Тьма в конце туннеля - Юрий Нагибин 6 стр.


Милая Тамарка-интернационалистка, если тебе попадутся на глаза эти строки, то знай, что я не забыл твоей доброты, пусть на малое время вернувшей мне душу. Равно на всю жизнь запомнил я бойкие струйки крови, побежавшие из глупых ноздрей Боброва. Наверное, он страдал гемофилией, как наследник престола, или нарочно расковыривал нос, чтобы оправдать свою небоеспособность.

Бобров был укрощен, но и меня ждала расплата. Тамарка служила мне надежным прикрытием, но когда она заболела крупозным воспалением легких, мой час настал. Уже прозвенел звонок, мы ждали появления учителя, дверь отворилась, и вошел Агапеша, видимо, куривший в уборной. Он неторопливо приблизился к моей парте и врезал мне сперва в одно ухо, потом в другое. Было больно, я оглох, но самое ужасное - по ноге побежала струйка. Я обмочился. Выскочив из-за парты, я кинулся в уборную. Заметили или не заметили ребята мой позор? Приведя себя в порядок, я долго не решался вернуться в класс. Но что было делать? Там остался ранец, учебники, тетрадки, да и не мог же я сбежать с уроков. Со смертью в душе я прошмыгнул в дверь. Козлобородый Степан Степаныч, учитель черчения, долго отчитывал меня своим лающим басом за опоздание, но я не очень переживал, поняв по равнодушным лицам однокашников, что они видели только оплеухи, которыми Агапеша никого не мог удивить.

Ночью мне приснился мой славный предок генерал-лейтенант Дальберг. Сидя на коне и раздувая усы, он проводил очередную экзекуцию над усмиренными бунтовщиками. Дюжие солдаты выхватывали из толпы то одного, то другого бунтаря и распластывали на колоде. У всех наказуемых было плоское лицо Агапеши…

Антисемитизм приносили из дома, как бутерброд с колбасой или яблоко. В школе нас до отвала пичкали дружбой народов. Однажды меня заставили участвовать в праздничном представлении, посвященном угнетенным народам. Я должен был изображать индейца. Мама покрасила в коричневый цвет свою тонкую ночную рубашку, ставшую моей смуглой кожей. Голову украсил набор из перьев, которому позавидовал бы сам Гайавата. На него ушли все перья от маминых дореволюционных шляп, хранившихся в круглых коробках на верхотуре старого платяного шкафа. Широченные брюки Верониного племянника, украшенные бахромой, споротой с вольтеровского кресла, и мокасины - восточные ночные туфли с загнутыми носами - завершали наряд.

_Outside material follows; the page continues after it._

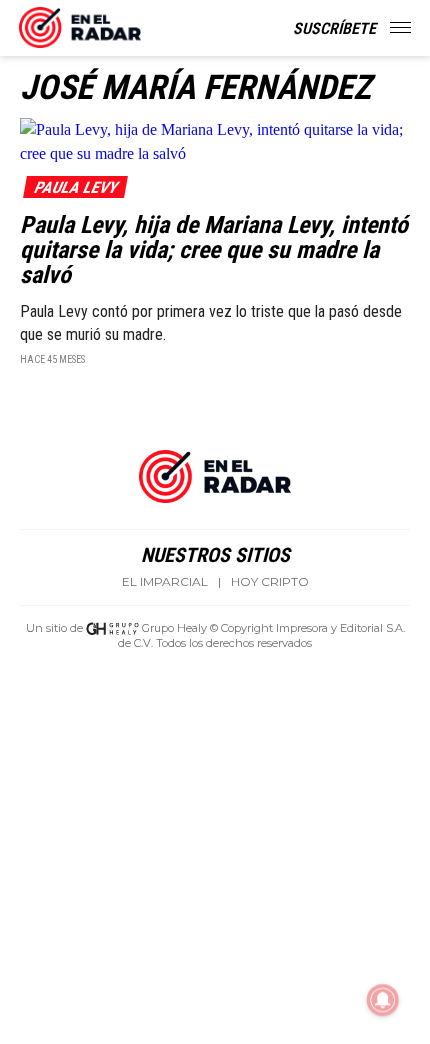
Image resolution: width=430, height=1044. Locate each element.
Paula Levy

Два других индейца, Бобров и Рыльник, были не скажешь одеты, а раздеты под детей прерий: голое тело, трусики, сандалии и воронье перо в волосах. Они дрожали от холода и зависти ко мне, когда мы вышли на сцену школьного зала. Мы принялись скандировать ужасные вирши о страданиях обитателей резерваций, и я заметил, что на реснице Боброва повисла слеза. Почему он может так искренне и глубоко; сочувствовать далеким краснокожим братьям, но не чувствует и тени сострадания к более близким территориально бледнолицым братьям, которым тоже приходится несладко?

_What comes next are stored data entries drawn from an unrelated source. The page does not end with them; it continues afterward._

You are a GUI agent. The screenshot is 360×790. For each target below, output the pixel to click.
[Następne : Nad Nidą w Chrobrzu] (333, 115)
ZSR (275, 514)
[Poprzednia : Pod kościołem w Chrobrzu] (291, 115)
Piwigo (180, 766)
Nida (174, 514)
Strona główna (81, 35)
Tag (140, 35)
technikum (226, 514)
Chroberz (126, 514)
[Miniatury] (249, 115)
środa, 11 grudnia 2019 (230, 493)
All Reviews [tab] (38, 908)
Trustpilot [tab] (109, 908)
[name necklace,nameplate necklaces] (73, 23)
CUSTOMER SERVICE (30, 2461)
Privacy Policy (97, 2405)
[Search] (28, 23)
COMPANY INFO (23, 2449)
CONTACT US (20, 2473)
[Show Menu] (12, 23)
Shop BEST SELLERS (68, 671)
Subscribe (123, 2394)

И еще мне хотелось понять, почему другие еврейские мальчики, а наш класс уступал разве что синагоге по чистоте неарийской крови, живут припеваючи, их никто не преследует, не шпыняет, и если Агапеша порой напоминает о Бердиче или Жмеринке, то как рачительный городовой для порядка, а на меня все шишки валятся? Наверное, все дело в том, что они смирились со своим положением, надели желтую повязку на рукав и обрели в этом известную свободу. А я не надел повязки, мешает другая моя половинка, пусть я никогда не вспоминаю о ней, она не забывает меня. Самому мне кажется, что я тих и незаметен, но это самообман. Я слишком заметен и на Агапешу с присными действую, как тряпка на быка. Повторялась дворовая история, и не было выхода…

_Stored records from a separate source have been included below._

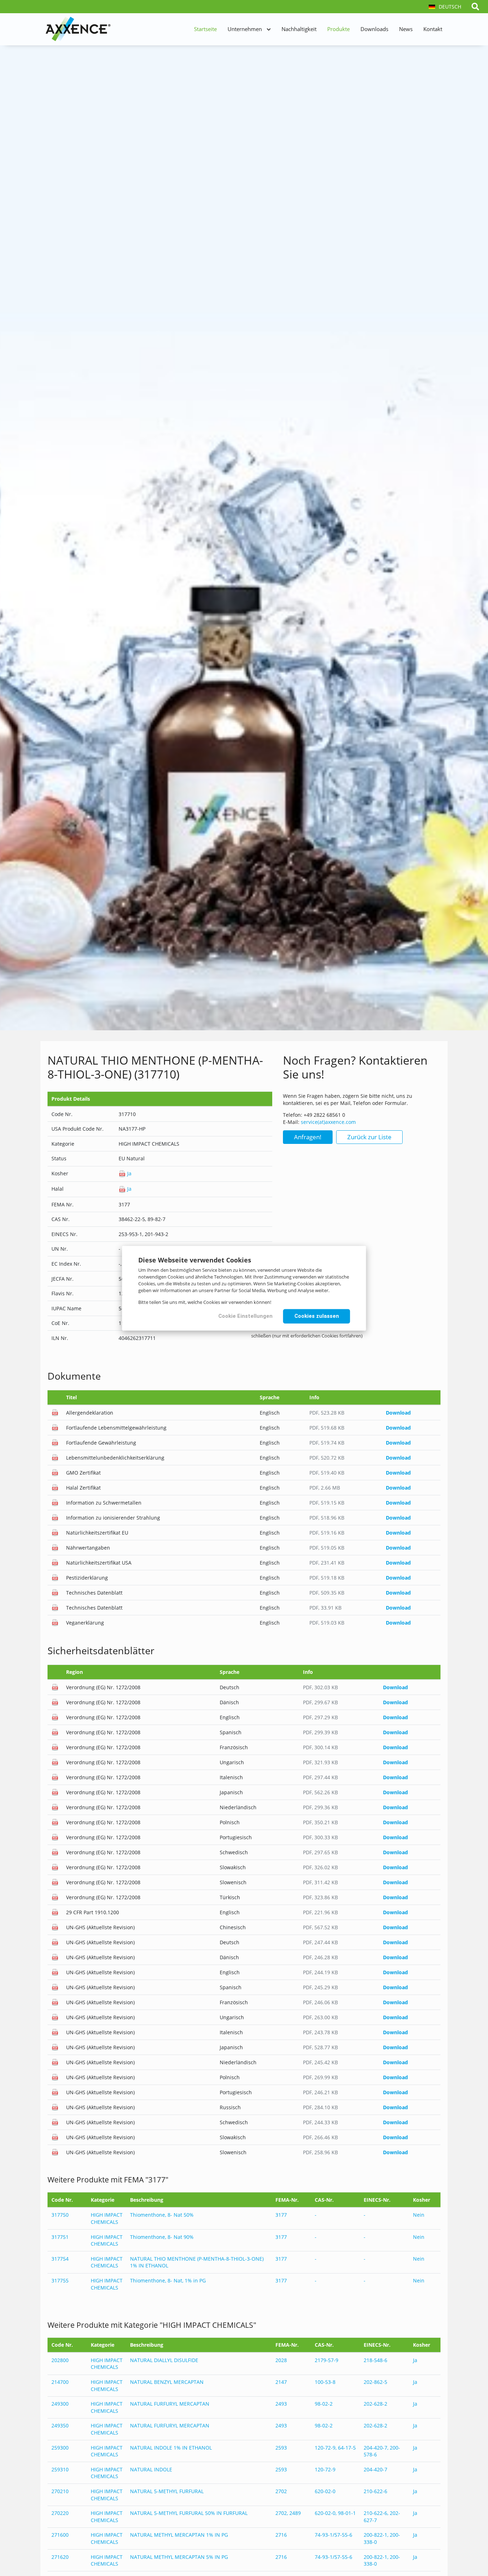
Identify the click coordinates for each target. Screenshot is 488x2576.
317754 (60, 2258)
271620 (60, 2557)
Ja (128, 1173)
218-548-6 (375, 2360)
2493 (281, 2403)
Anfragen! (308, 1137)
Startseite (205, 29)
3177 (281, 2214)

Но облегчение пришло. На следующий год нас снова перетасовали, и в новом классе кончилось царство Агапеши. Бобров, Сикель и еще несколько хулиганствующих из свиты Агапеши отсеялись, пошли в какие-то рабочие школы, а Рыльник уже открыл для себя очарование ферзевого гамбита, застегнул штаны, а кофту сменил на рубашку. Против Агапеши составился заговор, меня туда не вовлекли, а я не стал напрашиваться, поскольку хотел получить с него мой личный должок. Я очень окреп на пороге отрочества. "Одесский грузчик!" - сказал однажды Агапеша, измерив вершками ширину моих плеч. "Не одесский, а московский", - ответил я и дал ему в морду. "Я этот удар тебе сроду не прощу", - сказал Агапеша и тут же опрометью кинулся вон из класса. Он заметил своих преследователей, двинувшихся в нашу сторону.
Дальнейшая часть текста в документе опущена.